PAGE EXTRACT =>
·····

A 2012 paper includes simulation results which suggest that some published variants of the UKF fail to be as accurate as the Second Order Extended Kalman Filter (SOEKF), also known as the augmented Kalman filter. The SOEKF predates the UKF by approximately 35 years with the moment dynamics first described by Bass et al. The difficulty in implementing any Kalman-type filters for nonlinear state transitions stems from the numerical stability issues required for precision, however the UKF does not escape this difficulty in that it uses linearization as well, namely linear regression. The stability issues for the UKF generally stem from the numerical approximation to the square root of the covariance matrix, whereas the stability issues for both the EKF and the SOEKF stem from possible issues in the Taylor Series approximation along the trajectory.

===Ensemble Kalman Filter===
The UKF was in fact predated by the Ensemble Kalman filter, invented by Evensen in 1994. It has the advantage over the UKF that the number of ensemble members used can be much smaller than the state dimension, allowing for applications in very high-dimensional systems, such as weather prediction, with state-space sizes of a billion or more.

·····

Dataset excerpt =>

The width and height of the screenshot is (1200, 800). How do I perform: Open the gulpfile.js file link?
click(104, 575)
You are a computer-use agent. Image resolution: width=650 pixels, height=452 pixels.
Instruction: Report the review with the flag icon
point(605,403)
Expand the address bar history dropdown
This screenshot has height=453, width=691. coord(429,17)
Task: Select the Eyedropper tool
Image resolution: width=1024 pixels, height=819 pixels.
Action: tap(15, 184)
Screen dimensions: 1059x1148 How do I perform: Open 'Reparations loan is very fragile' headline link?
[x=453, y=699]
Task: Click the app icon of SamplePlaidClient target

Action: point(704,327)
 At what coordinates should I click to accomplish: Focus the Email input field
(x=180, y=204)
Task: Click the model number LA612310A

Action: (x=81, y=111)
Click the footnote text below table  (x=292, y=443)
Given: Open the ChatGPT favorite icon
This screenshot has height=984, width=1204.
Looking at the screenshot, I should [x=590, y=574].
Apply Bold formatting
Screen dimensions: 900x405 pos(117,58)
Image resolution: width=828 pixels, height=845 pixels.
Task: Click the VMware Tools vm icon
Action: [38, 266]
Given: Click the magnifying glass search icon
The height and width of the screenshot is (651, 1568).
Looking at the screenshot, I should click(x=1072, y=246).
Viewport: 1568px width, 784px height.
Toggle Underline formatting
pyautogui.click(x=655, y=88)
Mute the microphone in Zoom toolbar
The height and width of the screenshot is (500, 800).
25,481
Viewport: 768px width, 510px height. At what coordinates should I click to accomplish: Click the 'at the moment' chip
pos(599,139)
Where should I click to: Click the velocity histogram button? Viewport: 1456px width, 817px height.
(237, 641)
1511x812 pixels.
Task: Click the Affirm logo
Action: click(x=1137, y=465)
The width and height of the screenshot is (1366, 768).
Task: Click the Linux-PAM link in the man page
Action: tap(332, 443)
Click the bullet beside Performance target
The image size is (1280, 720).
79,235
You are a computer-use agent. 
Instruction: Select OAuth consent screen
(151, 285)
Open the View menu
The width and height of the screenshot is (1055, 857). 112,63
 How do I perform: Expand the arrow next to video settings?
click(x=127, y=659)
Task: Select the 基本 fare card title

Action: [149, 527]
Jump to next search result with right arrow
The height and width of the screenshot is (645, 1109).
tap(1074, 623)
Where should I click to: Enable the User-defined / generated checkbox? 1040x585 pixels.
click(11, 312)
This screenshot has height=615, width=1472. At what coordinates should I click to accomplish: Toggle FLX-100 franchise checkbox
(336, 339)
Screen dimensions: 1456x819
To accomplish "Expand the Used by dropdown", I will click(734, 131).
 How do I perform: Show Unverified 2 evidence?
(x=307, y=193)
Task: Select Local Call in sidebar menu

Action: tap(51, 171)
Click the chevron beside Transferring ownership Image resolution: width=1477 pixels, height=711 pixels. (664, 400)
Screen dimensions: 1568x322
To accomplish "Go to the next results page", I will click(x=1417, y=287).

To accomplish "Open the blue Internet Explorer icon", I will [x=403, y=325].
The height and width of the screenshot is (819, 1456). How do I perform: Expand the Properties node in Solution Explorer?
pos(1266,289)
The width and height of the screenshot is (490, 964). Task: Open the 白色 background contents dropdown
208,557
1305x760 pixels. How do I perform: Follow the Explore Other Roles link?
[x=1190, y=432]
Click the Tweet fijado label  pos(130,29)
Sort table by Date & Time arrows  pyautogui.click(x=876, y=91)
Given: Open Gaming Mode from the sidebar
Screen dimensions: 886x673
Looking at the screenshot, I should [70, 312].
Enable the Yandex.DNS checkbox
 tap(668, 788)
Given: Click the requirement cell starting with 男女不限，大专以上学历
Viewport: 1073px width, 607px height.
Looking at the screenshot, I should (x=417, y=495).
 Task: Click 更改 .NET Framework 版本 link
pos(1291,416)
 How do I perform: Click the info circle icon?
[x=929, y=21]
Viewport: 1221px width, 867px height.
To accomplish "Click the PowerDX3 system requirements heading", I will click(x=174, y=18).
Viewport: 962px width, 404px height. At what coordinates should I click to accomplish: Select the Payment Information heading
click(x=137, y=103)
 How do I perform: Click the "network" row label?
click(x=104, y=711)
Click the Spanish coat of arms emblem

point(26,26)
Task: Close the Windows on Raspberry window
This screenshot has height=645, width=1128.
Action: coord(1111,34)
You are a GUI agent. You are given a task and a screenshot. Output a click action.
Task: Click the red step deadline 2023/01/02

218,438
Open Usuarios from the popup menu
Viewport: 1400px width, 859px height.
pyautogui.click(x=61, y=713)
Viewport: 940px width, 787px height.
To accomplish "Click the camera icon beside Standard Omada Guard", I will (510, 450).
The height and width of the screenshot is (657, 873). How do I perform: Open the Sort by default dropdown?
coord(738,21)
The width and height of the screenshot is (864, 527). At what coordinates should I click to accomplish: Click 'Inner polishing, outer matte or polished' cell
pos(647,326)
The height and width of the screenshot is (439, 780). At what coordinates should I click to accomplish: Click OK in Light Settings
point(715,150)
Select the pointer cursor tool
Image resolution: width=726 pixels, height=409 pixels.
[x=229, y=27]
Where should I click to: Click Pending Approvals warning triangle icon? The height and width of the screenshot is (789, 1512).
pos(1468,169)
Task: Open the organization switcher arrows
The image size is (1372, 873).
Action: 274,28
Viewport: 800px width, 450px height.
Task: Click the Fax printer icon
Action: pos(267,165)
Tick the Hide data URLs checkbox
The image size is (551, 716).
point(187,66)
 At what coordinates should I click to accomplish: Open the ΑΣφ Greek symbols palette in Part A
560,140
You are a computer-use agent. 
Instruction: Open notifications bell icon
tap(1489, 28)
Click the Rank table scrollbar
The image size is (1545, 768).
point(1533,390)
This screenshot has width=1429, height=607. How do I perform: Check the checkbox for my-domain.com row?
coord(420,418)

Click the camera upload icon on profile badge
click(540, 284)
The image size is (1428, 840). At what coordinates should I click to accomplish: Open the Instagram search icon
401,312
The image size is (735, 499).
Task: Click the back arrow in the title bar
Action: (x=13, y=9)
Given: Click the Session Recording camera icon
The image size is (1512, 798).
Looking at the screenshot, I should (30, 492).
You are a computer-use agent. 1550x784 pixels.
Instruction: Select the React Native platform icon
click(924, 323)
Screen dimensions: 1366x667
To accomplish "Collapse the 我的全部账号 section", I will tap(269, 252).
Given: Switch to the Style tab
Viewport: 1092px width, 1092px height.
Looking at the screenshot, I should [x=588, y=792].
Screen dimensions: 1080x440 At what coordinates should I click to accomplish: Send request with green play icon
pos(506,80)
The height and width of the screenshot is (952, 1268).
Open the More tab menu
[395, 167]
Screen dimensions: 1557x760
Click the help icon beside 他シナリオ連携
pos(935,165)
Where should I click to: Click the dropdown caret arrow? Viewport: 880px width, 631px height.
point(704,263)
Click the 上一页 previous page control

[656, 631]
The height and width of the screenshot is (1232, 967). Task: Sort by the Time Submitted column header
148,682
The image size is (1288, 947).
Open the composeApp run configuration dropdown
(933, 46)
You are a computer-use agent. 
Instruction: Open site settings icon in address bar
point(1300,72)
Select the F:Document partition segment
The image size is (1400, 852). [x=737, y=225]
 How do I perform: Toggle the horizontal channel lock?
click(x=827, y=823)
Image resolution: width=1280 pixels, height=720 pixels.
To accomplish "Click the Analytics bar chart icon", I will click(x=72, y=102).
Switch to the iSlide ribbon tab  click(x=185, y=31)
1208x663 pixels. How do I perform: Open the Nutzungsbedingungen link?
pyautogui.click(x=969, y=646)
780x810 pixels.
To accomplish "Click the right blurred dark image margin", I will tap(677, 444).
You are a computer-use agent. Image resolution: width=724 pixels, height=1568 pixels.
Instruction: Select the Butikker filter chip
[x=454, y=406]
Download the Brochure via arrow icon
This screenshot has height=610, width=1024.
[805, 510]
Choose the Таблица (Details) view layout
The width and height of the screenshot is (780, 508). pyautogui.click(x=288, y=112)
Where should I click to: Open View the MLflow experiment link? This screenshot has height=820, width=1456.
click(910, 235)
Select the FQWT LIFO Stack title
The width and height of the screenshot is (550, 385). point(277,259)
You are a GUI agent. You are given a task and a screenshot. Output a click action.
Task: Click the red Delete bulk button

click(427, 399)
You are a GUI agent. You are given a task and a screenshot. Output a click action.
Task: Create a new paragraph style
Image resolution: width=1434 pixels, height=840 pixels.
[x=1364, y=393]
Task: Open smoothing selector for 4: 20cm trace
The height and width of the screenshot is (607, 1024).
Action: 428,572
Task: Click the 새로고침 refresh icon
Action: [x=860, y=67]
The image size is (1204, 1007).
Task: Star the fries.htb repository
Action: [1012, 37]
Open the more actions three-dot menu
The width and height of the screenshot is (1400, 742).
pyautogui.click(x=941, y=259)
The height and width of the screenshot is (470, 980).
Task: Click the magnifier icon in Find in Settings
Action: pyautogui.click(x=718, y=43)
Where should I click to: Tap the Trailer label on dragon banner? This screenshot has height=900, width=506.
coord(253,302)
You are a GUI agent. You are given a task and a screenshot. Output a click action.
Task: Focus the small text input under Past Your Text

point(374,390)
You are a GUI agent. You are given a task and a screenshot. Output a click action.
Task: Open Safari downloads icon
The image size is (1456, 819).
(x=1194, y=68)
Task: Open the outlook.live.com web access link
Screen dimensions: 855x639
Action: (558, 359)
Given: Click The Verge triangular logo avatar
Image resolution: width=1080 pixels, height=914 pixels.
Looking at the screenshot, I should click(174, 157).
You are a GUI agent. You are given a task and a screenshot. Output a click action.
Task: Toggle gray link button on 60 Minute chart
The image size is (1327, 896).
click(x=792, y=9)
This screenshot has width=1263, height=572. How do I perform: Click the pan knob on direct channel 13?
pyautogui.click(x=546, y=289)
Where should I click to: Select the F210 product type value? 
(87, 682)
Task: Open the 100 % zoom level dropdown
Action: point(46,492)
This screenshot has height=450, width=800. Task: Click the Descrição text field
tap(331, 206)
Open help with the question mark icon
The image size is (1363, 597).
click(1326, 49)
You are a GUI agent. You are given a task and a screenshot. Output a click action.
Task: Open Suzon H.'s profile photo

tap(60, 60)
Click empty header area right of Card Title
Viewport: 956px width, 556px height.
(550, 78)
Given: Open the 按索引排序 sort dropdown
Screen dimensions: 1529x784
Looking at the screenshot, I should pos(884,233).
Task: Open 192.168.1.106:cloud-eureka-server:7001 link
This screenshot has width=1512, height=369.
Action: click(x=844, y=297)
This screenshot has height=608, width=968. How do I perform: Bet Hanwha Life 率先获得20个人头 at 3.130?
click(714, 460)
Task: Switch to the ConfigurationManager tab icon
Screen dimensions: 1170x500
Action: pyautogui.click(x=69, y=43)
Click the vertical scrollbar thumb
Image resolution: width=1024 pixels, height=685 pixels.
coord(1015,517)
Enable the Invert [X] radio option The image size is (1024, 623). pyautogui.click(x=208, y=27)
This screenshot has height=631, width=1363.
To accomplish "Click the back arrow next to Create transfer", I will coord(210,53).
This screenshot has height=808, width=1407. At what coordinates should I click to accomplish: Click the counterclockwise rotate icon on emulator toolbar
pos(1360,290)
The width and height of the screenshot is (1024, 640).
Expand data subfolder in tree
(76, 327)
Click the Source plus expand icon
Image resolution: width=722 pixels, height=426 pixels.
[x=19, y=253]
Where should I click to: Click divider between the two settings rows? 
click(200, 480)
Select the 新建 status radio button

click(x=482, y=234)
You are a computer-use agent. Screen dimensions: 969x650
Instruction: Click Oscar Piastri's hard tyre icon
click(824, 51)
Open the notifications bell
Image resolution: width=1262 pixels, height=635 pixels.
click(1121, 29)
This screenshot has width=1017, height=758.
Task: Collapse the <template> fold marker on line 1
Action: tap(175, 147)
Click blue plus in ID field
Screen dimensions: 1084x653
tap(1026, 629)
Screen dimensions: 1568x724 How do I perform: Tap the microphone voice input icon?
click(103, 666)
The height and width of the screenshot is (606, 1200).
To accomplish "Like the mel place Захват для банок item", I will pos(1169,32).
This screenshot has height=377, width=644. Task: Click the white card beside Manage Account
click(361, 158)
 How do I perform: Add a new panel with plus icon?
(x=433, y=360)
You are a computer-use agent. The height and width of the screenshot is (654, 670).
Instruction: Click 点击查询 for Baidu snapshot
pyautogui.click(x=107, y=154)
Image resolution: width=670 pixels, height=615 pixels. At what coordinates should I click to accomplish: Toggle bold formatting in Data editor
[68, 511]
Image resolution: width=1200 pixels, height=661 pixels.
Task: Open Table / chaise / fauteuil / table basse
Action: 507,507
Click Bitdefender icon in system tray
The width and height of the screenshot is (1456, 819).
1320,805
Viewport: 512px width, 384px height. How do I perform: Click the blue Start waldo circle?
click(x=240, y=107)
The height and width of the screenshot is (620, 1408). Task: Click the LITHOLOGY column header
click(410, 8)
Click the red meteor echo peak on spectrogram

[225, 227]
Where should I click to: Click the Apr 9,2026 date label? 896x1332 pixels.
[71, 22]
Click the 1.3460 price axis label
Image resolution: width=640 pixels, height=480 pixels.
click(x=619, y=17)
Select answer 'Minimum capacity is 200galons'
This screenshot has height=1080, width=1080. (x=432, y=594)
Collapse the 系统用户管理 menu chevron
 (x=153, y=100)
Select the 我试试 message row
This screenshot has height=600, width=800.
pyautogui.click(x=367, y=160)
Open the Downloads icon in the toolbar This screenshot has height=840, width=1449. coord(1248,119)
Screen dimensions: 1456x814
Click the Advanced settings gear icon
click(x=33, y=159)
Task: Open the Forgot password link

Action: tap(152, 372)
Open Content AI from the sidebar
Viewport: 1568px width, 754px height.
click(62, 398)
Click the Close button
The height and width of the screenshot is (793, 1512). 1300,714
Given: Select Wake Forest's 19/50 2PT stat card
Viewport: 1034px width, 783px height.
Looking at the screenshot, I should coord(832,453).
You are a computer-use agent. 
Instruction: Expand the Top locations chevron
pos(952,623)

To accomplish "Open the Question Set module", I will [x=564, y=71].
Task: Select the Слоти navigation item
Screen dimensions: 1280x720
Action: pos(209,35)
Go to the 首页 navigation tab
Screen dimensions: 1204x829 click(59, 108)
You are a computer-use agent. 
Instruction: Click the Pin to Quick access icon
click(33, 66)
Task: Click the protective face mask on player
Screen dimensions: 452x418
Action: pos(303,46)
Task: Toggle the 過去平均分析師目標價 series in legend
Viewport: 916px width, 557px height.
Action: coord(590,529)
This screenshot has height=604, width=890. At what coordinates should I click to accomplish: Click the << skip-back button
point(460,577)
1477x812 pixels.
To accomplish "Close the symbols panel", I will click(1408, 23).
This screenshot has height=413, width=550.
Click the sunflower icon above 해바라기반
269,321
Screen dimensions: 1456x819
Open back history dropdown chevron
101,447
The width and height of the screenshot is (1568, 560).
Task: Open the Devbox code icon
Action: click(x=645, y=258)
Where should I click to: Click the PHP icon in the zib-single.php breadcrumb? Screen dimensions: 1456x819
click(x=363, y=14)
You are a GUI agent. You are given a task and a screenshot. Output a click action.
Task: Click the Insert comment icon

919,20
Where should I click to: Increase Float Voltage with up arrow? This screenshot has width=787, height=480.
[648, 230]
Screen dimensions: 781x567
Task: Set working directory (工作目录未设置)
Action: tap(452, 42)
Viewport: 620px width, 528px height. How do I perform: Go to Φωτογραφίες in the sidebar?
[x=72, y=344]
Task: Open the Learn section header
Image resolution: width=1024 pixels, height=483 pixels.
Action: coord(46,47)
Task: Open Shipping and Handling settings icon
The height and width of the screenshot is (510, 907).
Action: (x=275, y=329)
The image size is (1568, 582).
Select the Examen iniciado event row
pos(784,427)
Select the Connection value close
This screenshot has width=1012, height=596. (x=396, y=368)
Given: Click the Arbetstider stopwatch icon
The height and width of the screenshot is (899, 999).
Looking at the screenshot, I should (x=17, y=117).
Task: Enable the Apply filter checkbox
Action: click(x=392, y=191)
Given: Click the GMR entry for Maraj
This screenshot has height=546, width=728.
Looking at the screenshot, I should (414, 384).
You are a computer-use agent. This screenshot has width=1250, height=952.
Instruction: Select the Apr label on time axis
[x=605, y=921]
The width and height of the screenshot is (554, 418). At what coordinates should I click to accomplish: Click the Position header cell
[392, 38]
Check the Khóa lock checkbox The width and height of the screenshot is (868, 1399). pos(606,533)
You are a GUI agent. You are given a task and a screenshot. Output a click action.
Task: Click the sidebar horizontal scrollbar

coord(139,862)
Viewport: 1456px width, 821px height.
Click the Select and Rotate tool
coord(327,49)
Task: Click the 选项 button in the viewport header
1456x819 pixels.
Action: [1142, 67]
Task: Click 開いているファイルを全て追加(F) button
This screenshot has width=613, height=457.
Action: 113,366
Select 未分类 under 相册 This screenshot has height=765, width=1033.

·····

TASK DETAILS => Continue the Kalman filter passage above, starting right after its last sentence. These records are separate material and have no connection to the Kalman filter text.

OUTPUT OF THE TASK =>
===Fuzzy Kalman Filter===
Fuzzy Kalman filter with a new method to represent possibility distributions was recently proposed to replace probability distributions by possibility distributions in order to obtain a genuine possibilistic filter, enabling the use of non-symmetric process and observation noises as well as higher inaccuracies in both process and observation models.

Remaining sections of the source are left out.